-- Task inputs --
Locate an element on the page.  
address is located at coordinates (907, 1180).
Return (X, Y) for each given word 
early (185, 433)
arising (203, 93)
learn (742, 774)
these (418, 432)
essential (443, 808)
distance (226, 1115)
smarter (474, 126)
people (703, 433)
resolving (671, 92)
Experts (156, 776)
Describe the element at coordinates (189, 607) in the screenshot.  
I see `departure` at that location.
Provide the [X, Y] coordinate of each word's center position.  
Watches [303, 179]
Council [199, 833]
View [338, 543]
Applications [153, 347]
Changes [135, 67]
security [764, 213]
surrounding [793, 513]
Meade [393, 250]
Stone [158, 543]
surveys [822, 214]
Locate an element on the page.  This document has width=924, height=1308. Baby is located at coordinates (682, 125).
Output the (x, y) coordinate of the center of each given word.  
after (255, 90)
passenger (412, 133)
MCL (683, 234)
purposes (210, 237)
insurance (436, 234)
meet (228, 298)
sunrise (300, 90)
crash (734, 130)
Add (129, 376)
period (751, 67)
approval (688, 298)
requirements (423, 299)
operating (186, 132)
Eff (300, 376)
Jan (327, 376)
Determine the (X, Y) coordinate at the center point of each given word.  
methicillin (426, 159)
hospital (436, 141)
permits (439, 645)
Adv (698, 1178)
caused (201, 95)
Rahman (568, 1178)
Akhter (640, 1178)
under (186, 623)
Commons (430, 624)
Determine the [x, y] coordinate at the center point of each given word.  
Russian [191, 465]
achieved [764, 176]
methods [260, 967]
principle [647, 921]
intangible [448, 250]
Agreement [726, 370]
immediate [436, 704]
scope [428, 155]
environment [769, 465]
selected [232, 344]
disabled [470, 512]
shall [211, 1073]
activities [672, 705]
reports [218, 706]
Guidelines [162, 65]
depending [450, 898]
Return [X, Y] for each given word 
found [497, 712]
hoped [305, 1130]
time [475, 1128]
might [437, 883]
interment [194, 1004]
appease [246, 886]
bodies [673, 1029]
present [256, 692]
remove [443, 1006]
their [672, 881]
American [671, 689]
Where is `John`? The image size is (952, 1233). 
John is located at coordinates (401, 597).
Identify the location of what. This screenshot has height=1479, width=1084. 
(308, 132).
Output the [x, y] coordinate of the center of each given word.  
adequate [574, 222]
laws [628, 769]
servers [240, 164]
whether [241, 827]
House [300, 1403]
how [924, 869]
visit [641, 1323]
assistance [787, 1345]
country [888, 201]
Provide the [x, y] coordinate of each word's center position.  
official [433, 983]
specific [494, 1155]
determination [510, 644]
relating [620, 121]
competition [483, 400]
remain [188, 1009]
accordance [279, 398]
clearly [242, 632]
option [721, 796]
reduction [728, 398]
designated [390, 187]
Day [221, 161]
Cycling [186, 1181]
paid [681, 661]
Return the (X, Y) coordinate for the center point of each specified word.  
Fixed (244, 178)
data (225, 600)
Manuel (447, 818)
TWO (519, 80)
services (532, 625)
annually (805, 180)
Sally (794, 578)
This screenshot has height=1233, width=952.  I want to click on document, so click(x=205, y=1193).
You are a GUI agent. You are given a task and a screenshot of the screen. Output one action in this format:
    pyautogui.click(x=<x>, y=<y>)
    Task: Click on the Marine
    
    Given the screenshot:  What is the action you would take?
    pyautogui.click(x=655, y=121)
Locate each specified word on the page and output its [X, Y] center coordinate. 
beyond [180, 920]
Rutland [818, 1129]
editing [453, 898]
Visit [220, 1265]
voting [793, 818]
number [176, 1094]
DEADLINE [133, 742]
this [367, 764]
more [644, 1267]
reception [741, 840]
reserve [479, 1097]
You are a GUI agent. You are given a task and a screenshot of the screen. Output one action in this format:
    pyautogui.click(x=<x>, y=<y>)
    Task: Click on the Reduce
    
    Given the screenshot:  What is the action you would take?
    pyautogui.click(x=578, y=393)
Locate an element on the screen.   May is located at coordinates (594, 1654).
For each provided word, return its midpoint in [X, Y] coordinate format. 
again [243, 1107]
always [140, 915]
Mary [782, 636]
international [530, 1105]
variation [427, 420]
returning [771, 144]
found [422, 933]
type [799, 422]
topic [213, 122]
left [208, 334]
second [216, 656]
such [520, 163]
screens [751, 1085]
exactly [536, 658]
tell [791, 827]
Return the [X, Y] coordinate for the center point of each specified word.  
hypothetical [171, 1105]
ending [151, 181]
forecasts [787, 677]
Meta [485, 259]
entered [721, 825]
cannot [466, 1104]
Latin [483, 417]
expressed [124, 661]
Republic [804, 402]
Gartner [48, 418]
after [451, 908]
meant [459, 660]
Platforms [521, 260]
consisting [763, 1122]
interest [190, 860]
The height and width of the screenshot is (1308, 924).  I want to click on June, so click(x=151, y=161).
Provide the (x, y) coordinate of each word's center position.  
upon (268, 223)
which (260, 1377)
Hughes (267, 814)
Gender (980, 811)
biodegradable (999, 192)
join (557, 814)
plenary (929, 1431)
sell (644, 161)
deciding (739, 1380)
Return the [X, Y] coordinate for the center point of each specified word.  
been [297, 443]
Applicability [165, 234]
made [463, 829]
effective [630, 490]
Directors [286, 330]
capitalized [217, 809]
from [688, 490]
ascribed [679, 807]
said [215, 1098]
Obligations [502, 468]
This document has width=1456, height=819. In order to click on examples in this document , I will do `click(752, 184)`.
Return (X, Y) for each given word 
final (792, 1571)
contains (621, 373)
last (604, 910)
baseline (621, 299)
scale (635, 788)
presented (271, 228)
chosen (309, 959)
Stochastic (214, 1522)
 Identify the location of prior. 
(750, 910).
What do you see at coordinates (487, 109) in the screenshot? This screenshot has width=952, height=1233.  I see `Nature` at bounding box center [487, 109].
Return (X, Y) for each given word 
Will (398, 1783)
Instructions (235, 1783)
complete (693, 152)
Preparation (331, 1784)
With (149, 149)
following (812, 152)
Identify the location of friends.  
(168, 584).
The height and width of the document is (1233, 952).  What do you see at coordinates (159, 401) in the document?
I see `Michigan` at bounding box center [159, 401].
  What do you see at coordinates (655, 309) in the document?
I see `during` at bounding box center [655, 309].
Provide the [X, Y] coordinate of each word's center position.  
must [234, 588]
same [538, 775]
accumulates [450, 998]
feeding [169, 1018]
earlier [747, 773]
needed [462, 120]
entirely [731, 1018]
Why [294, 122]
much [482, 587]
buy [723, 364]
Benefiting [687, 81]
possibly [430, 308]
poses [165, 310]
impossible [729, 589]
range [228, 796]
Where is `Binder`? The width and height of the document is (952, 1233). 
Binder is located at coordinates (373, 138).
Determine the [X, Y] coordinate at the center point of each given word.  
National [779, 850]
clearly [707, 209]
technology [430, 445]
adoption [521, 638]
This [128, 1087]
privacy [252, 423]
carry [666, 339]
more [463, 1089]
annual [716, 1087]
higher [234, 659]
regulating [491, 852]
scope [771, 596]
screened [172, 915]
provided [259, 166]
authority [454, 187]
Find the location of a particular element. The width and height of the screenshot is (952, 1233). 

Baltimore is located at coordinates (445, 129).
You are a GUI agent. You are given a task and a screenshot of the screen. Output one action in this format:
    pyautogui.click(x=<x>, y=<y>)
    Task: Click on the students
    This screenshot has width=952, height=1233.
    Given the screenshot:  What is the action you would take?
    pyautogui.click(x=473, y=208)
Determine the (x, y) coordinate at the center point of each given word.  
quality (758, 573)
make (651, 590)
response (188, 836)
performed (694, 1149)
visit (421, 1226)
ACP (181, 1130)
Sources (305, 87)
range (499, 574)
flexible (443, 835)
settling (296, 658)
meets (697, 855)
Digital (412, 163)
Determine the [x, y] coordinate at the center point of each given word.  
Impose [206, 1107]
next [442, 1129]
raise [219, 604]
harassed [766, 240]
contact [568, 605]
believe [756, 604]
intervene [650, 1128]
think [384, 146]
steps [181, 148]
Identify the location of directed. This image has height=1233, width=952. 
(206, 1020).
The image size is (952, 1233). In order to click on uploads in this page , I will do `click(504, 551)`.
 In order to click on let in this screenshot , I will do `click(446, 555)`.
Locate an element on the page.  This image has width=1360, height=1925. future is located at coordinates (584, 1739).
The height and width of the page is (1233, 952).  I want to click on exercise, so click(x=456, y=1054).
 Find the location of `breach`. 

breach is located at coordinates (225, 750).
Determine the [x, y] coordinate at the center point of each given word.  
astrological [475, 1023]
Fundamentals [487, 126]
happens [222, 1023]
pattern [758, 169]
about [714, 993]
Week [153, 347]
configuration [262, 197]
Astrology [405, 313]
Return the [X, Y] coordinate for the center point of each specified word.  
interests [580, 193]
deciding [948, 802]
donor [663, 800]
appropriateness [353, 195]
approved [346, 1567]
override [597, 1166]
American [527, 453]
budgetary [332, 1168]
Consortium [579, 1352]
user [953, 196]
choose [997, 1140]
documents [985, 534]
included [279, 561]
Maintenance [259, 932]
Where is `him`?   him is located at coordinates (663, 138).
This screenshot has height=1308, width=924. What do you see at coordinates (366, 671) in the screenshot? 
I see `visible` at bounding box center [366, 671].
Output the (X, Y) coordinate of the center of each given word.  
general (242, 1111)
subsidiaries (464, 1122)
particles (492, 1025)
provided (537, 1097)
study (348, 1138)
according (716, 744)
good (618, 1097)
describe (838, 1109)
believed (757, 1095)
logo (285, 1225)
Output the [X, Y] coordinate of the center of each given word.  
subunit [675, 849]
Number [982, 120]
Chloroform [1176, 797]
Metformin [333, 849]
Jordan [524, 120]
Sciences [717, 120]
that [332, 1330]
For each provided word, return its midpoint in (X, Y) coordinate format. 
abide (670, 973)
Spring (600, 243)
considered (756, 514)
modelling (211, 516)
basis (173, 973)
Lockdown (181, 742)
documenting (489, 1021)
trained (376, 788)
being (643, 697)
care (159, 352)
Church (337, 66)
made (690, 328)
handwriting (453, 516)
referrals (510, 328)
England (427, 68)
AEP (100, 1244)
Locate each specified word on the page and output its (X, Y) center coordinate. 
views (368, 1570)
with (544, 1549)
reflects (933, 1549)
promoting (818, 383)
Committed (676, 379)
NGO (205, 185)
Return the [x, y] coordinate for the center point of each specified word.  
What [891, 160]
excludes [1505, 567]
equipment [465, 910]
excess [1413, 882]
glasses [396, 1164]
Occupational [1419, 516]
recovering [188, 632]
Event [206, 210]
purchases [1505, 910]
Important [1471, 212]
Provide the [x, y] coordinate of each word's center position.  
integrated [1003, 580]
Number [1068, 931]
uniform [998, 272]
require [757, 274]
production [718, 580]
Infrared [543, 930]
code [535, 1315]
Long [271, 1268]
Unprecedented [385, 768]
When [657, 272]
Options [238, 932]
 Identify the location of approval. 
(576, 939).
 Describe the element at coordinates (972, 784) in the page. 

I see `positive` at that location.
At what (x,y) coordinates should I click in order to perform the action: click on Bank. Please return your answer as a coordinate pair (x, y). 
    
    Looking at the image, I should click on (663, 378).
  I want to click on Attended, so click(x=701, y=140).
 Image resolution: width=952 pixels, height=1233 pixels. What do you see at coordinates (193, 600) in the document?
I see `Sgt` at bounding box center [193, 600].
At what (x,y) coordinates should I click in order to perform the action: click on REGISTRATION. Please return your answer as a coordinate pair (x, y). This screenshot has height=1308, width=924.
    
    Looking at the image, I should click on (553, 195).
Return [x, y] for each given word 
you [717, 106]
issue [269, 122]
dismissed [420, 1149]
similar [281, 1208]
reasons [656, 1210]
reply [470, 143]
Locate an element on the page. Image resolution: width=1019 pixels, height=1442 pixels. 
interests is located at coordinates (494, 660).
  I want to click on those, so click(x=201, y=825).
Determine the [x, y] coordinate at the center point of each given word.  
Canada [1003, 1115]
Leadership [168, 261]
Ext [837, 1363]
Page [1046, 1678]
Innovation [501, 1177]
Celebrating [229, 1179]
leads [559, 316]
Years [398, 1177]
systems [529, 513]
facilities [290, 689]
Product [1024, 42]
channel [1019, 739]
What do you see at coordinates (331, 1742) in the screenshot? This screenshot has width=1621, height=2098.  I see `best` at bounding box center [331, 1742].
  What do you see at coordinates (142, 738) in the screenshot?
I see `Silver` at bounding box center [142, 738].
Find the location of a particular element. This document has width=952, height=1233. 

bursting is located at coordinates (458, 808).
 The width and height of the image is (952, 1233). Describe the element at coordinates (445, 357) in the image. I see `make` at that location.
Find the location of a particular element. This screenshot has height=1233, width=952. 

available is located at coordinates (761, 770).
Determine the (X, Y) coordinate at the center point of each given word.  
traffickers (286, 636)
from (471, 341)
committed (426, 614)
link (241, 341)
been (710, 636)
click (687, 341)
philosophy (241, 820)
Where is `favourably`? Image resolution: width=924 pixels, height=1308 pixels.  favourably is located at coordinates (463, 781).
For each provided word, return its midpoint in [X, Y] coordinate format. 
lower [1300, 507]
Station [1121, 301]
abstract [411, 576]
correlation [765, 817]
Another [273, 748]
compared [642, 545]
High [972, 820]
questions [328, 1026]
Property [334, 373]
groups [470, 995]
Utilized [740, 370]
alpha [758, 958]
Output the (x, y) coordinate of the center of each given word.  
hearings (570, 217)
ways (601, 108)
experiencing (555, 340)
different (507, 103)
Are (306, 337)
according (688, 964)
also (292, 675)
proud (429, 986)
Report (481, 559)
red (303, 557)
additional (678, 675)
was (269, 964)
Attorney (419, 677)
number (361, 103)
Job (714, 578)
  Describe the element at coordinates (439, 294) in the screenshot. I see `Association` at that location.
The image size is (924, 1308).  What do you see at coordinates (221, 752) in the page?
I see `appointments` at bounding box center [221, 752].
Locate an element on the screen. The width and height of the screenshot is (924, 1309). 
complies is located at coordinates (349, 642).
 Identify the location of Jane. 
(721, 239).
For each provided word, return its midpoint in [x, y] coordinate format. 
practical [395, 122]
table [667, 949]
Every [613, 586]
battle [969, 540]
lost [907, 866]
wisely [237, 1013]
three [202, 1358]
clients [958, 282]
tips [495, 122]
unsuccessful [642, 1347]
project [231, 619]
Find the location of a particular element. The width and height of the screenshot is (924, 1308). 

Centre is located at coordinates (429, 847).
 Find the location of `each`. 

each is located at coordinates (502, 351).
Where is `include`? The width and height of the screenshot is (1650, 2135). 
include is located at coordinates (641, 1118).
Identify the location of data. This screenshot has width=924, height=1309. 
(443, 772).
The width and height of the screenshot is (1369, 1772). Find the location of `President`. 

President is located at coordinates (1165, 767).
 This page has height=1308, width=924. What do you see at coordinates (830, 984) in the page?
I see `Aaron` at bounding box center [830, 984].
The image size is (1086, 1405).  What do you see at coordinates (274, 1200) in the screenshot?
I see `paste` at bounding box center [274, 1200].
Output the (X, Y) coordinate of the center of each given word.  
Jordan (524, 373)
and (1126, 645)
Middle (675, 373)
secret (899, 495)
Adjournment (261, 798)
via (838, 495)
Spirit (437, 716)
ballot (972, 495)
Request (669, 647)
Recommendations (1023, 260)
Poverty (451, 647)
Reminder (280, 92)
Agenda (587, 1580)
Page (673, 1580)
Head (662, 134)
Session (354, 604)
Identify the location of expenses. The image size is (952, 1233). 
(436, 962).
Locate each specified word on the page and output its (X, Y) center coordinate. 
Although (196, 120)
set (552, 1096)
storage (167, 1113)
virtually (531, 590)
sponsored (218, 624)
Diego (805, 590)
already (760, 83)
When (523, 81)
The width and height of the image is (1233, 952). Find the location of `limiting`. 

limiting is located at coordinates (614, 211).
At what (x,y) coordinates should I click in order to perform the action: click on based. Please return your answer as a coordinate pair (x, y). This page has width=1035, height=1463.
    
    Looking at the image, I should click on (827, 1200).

-- What the task asks --
Edit the data from the line with "Page (673, 1580)" up to and including the line with "When (523, 81)", changing "Session" to "Meeting" and leaving everything else as it is. Return only those lines.

-- Written response --
Page (673, 1580)
Head (662, 134)
Meeting (354, 604)
Identify the location of expenses. The image size is (952, 1233). 
(436, 962).
Locate each specified word on the page and output its (X, Y) center coordinate. 
Although (196, 120)
set (552, 1096)
storage (167, 1113)
virtually (531, 590)
sponsored (218, 624)
Diego (805, 590)
already (760, 83)
When (523, 81)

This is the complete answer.